▸ **Problem description**
Rewrite the items from the line with "Select voice 2 in the voice selector" through the end of the items, replacing "selector" with "dropdown" and keeping everything else the same. Leave the pictures out of your answer.
## begin Information given
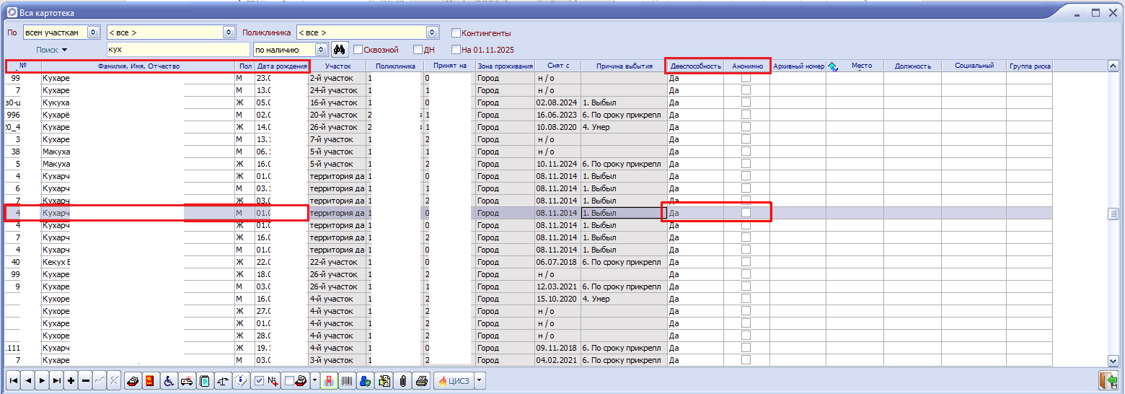Enable the Контингенты checkbox
Image resolution: width=1125 pixels, height=394 pixels.
[456, 33]
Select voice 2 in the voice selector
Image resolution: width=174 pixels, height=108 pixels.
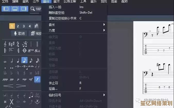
## end Information given
▸ **Exercise result**
Select voice 2 in the voice dropdown
Image resolution: width=174 pixels, height=108 pixels.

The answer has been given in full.